Le risorse vanno utilizzate in ottica di filiera

Flavio Tonelli, Università di Genova/CFI

«Il Pnrr era necessario, perché occorreva una massa critica di risorse per rimettere in moto le cose dopo la pausa del Covid; tuttavia, bisognerebbe approfittare le circostanze per mettere a terra l’ambizione di costruire filiere indipendenti a livello nazionale. Attualmente le filiere scricchiolano: sono fragili. Si è pensato troppo al libero mercato e poco alla resilienza di sistema. Occorre un’azione sinergica per colmare il gap e sopravvivere nei prossimi 20 anni in quanto industria» – afferma Flavio Tonelli, docente di ingegneria meccanica dell’università di Genova ora membro dell’Ocg e del comitato tecnico scientifico (Cts) del Cluster Fabbrica Intelligente.
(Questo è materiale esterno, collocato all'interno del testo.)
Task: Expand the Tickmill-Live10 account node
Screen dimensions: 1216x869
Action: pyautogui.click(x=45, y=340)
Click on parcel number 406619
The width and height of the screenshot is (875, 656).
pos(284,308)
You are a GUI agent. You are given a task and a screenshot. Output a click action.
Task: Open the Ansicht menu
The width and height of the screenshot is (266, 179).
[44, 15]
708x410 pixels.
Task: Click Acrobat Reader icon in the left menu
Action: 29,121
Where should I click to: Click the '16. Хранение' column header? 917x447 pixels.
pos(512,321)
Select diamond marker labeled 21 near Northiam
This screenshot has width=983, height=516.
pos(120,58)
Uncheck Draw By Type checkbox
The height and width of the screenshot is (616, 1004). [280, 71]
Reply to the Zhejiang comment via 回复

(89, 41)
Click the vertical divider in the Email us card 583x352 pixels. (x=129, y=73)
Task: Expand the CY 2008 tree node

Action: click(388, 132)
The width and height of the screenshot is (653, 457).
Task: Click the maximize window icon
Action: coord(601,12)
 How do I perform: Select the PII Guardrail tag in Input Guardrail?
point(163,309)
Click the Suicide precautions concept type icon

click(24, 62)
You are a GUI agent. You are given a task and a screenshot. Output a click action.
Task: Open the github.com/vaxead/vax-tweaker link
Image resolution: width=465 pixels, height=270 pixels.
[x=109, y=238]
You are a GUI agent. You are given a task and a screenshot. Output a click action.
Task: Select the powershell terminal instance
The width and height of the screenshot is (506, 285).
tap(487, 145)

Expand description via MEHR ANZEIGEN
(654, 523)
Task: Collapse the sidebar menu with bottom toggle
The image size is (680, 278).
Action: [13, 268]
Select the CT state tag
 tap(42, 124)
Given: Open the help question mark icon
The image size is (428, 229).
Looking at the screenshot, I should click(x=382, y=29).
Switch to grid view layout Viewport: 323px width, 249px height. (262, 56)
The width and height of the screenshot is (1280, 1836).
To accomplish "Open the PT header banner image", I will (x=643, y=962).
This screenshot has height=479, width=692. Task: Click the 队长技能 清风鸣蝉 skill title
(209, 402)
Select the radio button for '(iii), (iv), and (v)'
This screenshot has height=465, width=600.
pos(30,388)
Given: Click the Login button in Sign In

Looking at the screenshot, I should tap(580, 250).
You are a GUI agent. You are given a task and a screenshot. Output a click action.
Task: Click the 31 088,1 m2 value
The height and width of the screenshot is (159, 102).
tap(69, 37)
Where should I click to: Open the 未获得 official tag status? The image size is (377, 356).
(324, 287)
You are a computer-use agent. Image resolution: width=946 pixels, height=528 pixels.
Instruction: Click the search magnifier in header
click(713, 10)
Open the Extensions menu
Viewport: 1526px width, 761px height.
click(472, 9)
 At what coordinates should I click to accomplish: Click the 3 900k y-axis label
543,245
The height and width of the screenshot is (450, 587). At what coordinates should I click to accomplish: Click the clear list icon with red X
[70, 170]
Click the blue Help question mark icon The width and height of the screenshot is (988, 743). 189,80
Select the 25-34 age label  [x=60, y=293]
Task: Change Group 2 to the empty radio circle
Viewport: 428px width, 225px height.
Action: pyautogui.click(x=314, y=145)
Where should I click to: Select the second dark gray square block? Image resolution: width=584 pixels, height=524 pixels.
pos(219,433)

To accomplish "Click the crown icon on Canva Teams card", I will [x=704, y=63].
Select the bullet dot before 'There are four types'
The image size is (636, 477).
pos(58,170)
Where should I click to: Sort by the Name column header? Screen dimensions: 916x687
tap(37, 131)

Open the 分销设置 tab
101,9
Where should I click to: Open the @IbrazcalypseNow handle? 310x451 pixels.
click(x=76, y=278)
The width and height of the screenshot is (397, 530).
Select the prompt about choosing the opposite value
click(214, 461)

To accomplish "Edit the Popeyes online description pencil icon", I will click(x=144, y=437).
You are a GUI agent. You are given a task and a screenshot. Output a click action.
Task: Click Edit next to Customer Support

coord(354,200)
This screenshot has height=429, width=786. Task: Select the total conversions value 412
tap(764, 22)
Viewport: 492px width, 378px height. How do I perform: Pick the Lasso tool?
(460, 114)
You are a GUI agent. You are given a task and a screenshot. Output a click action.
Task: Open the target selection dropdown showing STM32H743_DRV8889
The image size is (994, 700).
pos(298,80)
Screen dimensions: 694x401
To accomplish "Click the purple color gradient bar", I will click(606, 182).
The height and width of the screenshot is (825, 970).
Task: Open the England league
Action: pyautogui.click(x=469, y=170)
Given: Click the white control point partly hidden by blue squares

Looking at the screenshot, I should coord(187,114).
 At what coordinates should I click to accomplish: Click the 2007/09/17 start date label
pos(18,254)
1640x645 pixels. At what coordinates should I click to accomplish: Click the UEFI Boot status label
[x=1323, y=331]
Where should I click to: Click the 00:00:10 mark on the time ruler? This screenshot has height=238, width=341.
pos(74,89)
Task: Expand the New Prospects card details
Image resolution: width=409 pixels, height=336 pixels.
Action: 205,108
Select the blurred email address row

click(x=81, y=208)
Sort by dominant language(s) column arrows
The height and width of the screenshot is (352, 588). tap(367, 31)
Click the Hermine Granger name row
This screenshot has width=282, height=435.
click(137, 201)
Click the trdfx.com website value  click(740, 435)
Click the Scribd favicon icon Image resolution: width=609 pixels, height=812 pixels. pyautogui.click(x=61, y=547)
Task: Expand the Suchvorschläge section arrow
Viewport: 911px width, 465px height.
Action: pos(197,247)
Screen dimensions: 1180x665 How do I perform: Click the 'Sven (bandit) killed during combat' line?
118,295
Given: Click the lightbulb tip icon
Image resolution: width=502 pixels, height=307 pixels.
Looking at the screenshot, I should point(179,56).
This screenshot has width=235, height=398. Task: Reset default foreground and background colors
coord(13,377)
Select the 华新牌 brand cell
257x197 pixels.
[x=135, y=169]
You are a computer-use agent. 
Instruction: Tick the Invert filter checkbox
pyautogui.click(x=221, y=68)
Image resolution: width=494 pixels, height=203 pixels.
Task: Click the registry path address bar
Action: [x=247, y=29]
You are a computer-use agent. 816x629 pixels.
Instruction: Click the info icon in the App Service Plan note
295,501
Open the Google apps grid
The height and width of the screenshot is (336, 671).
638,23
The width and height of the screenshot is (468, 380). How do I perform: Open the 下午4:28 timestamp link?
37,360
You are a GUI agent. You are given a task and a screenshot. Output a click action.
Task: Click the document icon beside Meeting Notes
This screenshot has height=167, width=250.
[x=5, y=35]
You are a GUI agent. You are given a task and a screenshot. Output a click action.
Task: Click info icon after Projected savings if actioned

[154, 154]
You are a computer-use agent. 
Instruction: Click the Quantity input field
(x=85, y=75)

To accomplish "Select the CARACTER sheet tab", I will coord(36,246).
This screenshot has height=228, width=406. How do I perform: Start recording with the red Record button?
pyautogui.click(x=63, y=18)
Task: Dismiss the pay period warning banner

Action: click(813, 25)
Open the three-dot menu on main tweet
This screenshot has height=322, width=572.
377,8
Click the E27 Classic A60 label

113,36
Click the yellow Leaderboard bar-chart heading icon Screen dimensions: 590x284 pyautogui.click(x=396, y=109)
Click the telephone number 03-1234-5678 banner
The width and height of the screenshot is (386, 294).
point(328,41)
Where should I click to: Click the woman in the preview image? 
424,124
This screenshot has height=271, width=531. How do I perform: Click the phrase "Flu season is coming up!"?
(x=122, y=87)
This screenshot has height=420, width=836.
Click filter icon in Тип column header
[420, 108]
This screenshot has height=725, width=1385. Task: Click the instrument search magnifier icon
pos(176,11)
Inoltre, sotto la spinta delle grandi sfide che si stagliano sull’orizzonte del manufacturing, la filiera va ristrutturata, se non ripensata.  Si pensi, ad esempio, all’economia circolare. Si tratta di realizzare forme di co-design sia del prodotto che del processo; occorre una diversa integrazione della catena di fornitura, un modello diverso di scambio e fruizione delle informazioni, un’analisi e un monitoraggio esteso alla supply chain sul ciclo di vita del prodotto e tanto altro. Taisch la vede così: «Stiamo vivendo un grosso problema di logistica, non di domanda, e la globalizzazione è finita: il ridisegno della supply chain non solo è necessario per superare gli ostacoli contingenti, ma è anche una grande opportunità per creare in Europa posti di lavoro. È bene non sottovalutare questo aspetto».